Dubai Bank Kenya
- Company type: Private
- Industry: Financial services
- Founded: 1982
- Fate: Liquidation
- Headquarters: Nairobi, Kenya
- Key people: Hassan Zubeidi Chairman Binay Dutta Managing Director
- Products: Checking, Savings, Investments, Debit Cards
- Revenue: Aftertax: US$38,400+ (2008)
- Total assets: US$34.4 million (KES:2.92 billion) (2013)
- Website: Homepage

= Dubai Bank Kenya =

Commercial bank in Kenya

Dubai Bank Kenya (DBK), whose complete name is Dubai Bank Kenya Limited, but is often referred to as Dubai Bank, was a commercial bank in Kenya, the largest economy in the East African Community. It was licensed by the Central Bank of Kenya, the central bank and national banking regulator. The institution is not affiliated with Dubai Bank of United Arab Emirates or with that bank's parent company, Dubai Banking Group.

== Overview ==
DBK was a small bank in Kenya, East Africa's largest economy. As of December 2013, the bank's total assets were valued at about US$34.4 million (KES:2.92 billion). As of December 2013, the bank was ranked number forty-three, by assets, out of forty-three licensed commercial banks in Kenya.
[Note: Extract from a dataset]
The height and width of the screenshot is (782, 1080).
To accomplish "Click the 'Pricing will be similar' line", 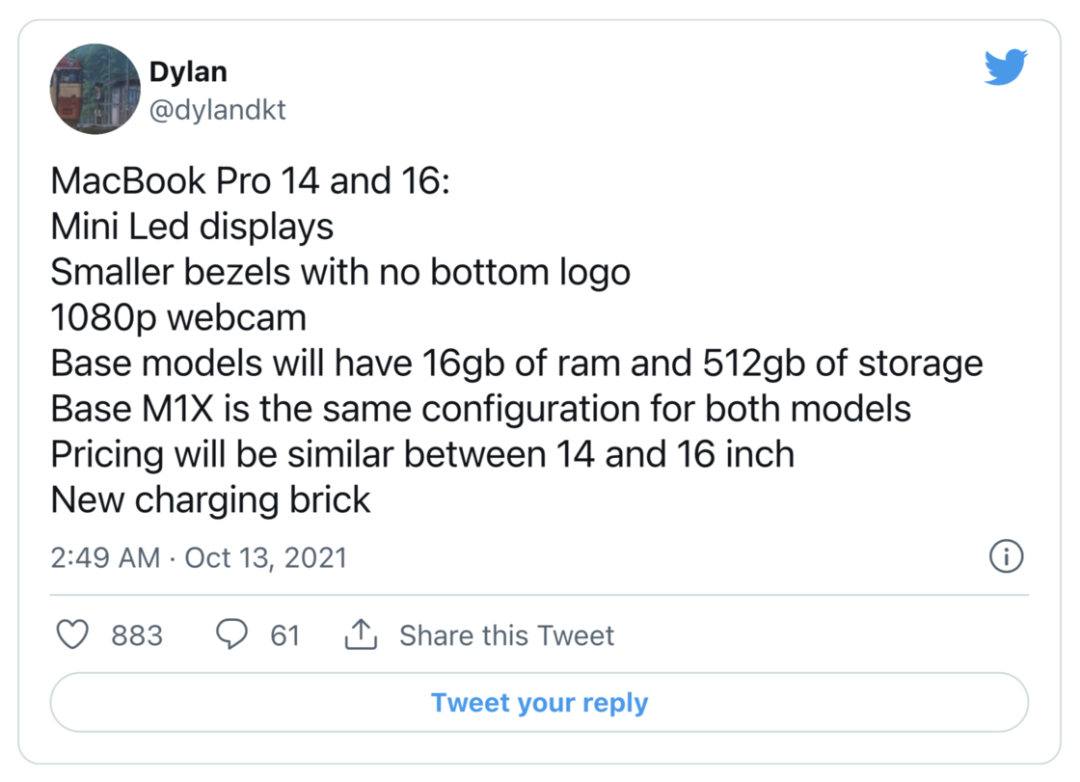I will pyautogui.click(x=422, y=454).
In August 2015, the bank was placed under receivership by the Central Bank of Kenya.

==History==
The bank was established in 1982, originally as a branch of Bank of Oman. The assets and liabilities of the bank were subsequently acquired by Mashreq Bank Plc. In 2000, those assets and liabilities were acquired by the present shareholders, who rebranded the institution to Dubai Bank Kenya Limited.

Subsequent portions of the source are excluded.